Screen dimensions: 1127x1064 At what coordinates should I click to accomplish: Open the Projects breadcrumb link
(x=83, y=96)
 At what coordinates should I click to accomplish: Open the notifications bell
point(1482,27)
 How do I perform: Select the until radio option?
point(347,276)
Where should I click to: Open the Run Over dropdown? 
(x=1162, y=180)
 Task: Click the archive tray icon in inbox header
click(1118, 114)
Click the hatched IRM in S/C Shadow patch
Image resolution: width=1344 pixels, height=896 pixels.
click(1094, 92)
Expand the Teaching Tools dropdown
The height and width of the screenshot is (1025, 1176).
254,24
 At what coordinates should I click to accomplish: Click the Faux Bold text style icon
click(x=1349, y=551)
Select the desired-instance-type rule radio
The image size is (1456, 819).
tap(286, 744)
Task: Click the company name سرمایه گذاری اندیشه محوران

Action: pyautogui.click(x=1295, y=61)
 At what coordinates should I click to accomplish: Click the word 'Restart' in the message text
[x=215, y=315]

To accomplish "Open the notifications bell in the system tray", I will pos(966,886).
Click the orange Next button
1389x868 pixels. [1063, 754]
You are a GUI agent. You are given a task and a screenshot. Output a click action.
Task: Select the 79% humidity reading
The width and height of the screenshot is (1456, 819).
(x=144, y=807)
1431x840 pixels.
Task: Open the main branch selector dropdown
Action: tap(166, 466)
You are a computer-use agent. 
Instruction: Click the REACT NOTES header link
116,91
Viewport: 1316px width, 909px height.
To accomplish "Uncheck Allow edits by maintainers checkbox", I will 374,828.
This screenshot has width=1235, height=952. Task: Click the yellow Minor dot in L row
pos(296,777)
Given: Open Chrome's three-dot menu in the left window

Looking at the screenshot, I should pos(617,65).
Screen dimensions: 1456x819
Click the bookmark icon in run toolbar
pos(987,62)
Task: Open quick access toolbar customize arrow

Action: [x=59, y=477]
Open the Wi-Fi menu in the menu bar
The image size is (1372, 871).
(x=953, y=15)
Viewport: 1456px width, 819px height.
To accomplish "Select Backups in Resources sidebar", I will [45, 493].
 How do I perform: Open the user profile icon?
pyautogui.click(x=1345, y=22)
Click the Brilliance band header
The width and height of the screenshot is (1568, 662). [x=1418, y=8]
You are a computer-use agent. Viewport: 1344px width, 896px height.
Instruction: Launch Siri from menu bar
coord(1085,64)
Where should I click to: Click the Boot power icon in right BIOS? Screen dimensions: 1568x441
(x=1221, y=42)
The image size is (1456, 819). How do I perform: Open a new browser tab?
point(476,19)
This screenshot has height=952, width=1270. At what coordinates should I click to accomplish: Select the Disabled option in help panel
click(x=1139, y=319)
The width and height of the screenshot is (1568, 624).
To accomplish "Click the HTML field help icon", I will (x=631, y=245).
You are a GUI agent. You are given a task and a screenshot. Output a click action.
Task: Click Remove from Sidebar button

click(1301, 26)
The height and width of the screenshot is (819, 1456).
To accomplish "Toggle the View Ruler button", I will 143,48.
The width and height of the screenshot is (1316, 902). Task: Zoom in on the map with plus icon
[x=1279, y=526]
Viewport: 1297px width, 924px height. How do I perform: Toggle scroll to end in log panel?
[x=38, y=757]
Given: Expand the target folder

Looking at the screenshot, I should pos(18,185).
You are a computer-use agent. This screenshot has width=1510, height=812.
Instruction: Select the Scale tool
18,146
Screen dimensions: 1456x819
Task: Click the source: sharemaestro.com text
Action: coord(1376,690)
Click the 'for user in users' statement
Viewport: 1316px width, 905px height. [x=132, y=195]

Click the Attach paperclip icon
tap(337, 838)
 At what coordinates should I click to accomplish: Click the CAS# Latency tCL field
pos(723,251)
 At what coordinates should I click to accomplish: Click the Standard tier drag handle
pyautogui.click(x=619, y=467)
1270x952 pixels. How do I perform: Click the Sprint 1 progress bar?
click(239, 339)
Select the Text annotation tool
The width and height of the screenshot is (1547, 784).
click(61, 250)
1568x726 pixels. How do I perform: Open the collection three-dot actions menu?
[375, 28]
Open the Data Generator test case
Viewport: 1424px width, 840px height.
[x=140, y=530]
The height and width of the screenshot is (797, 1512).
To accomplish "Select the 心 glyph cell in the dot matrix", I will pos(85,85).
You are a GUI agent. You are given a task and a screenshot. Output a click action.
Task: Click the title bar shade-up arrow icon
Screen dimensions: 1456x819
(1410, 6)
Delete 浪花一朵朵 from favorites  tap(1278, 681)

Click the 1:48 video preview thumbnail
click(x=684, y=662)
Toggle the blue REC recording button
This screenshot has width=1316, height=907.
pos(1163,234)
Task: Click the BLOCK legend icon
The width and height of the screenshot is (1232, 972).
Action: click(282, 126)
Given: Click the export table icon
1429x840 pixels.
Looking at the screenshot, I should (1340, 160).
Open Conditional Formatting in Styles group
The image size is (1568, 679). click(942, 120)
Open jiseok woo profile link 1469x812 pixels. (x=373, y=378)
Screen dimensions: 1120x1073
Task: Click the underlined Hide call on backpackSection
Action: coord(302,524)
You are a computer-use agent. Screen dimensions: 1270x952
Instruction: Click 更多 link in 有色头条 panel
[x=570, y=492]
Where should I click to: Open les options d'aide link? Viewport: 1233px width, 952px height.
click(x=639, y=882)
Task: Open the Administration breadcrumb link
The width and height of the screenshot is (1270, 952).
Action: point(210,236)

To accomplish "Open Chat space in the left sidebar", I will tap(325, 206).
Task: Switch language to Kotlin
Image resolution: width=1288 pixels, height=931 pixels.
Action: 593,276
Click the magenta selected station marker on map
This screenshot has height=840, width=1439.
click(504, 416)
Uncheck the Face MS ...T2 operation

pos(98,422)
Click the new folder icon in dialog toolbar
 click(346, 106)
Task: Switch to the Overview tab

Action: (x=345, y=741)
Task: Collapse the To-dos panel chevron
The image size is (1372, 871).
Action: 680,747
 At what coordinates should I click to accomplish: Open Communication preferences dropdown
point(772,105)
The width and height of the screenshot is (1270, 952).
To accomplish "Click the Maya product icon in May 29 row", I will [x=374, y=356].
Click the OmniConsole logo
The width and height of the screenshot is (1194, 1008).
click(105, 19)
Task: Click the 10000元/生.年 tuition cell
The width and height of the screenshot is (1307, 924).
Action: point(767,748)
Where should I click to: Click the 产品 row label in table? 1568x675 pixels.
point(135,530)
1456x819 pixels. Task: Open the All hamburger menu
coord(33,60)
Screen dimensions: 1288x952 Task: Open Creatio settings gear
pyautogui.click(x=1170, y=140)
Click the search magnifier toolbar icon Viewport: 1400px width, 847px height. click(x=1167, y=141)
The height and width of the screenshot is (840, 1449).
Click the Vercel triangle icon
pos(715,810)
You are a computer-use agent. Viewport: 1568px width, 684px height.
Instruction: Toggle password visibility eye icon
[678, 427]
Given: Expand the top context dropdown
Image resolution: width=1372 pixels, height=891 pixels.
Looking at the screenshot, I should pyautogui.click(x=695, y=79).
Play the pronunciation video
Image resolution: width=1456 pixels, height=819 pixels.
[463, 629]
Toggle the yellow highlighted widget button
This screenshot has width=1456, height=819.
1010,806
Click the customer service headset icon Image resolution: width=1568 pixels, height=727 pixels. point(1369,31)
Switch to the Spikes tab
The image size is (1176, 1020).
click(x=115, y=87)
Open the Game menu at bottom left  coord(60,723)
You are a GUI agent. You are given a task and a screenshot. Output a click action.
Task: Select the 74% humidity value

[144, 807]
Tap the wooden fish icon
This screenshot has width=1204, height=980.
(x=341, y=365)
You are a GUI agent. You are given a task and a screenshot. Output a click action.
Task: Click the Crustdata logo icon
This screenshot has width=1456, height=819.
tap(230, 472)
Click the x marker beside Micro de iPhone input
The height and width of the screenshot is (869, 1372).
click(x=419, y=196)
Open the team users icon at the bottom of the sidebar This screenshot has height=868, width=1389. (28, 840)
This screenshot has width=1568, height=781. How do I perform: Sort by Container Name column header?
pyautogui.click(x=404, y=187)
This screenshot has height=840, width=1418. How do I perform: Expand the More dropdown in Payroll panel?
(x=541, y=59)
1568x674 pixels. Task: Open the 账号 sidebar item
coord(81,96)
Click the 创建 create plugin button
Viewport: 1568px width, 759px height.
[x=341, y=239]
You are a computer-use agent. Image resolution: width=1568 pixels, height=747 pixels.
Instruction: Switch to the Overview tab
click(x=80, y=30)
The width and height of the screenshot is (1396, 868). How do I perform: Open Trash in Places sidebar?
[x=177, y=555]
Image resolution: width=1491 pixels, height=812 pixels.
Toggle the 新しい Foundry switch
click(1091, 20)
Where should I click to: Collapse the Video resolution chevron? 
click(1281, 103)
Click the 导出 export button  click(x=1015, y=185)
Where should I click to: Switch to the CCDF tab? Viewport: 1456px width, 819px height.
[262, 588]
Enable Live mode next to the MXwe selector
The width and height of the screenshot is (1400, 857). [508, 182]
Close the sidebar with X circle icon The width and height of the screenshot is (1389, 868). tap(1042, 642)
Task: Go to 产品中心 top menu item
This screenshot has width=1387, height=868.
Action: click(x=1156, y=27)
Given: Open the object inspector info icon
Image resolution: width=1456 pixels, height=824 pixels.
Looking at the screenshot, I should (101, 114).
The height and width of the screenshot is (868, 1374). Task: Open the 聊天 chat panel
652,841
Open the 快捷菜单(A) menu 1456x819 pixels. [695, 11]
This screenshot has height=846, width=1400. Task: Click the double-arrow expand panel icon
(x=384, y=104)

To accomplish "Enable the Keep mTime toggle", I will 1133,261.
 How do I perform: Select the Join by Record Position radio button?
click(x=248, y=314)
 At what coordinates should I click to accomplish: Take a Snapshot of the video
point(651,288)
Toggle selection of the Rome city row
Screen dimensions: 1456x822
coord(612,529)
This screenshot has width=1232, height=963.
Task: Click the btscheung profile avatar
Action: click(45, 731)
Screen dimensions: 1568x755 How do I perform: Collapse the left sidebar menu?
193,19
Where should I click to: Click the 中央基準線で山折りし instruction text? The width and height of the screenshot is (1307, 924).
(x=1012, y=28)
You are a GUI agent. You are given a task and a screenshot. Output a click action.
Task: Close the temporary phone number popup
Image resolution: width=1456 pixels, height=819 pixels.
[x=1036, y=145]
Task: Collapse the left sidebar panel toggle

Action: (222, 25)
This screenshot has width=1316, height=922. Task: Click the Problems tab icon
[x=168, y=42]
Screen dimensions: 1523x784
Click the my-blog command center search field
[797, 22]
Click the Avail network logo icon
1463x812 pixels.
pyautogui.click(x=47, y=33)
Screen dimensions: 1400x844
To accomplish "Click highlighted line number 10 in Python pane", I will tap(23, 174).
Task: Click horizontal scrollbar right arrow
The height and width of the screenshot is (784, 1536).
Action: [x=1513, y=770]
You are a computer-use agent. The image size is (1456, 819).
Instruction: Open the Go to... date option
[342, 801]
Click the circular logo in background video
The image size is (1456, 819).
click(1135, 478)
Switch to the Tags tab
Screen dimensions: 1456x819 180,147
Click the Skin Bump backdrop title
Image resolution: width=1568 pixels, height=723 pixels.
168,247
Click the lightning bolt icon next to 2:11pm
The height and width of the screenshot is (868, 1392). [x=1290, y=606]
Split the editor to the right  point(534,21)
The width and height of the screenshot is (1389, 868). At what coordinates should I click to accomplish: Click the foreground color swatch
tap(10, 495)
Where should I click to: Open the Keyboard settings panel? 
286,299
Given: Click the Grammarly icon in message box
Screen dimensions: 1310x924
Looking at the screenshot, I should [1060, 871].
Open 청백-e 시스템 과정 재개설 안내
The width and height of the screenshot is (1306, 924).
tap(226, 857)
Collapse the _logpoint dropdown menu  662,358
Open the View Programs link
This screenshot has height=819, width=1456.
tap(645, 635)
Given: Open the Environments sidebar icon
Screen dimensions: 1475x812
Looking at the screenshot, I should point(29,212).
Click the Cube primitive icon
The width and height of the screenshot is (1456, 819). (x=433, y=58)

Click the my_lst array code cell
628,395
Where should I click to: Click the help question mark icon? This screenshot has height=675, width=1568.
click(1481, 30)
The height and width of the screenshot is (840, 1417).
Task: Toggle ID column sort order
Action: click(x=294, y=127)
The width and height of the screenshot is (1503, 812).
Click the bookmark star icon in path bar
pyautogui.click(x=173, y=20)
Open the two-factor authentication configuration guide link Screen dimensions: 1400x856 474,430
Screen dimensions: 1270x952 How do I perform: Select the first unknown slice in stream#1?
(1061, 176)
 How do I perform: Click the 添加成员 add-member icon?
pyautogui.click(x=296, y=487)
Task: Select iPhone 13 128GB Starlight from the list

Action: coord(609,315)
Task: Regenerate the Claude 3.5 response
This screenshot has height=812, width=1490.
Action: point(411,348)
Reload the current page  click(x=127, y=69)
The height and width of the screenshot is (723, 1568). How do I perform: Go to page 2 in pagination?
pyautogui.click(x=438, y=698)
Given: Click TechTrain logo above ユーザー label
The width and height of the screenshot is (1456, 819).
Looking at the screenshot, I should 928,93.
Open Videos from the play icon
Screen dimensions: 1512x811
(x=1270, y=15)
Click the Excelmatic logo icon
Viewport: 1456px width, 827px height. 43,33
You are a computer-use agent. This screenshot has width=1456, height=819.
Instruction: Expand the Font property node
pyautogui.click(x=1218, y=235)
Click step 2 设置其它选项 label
---
◆ Directions:
Please give again the lines above between the line holding "Task: Select the 79% humidity reading" and the line holding "You are a computer-use agent. Viewport: 1344px", inclusive, exactly as they are and with nothing added.

◆ Response below:
Task: Select the 79% humidity reading
The width and height of the screenshot is (1456, 819).
(x=144, y=807)
1431x840 pixels.
Task: Open the main branch selector dropdown
Action: tap(166, 466)
You are a computer-use agent. 
Instruction: Click the REACT NOTES header link
116,91
Viewport: 1316px width, 909px height.
To accomplish "Uncheck Allow edits by maintainers checkbox", I will 374,828.
This screenshot has width=1235, height=952. Task: Click the yellow Minor dot in L row
pos(296,777)
Given: Open Chrome's three-dot menu in the left window

Looking at the screenshot, I should pos(617,65).
Screen dimensions: 1456x819
Click the bookmark icon in run toolbar
pos(987,62)
Task: Open quick access toolbar customize arrow

Action: [x=59, y=477]
Open the Wi-Fi menu in the menu bar
The image size is (1372, 871).
(x=953, y=15)
Viewport: 1456px width, 819px height.
To accomplish "Select Backups in Resources sidebar", I will [45, 493].
 How do I perform: Open the user profile icon?
pyautogui.click(x=1345, y=22)
Click the Brilliance band header
The width and height of the screenshot is (1568, 662). [x=1418, y=8]
You are a computer-use agent. Viewport: 1344px width, 896px height.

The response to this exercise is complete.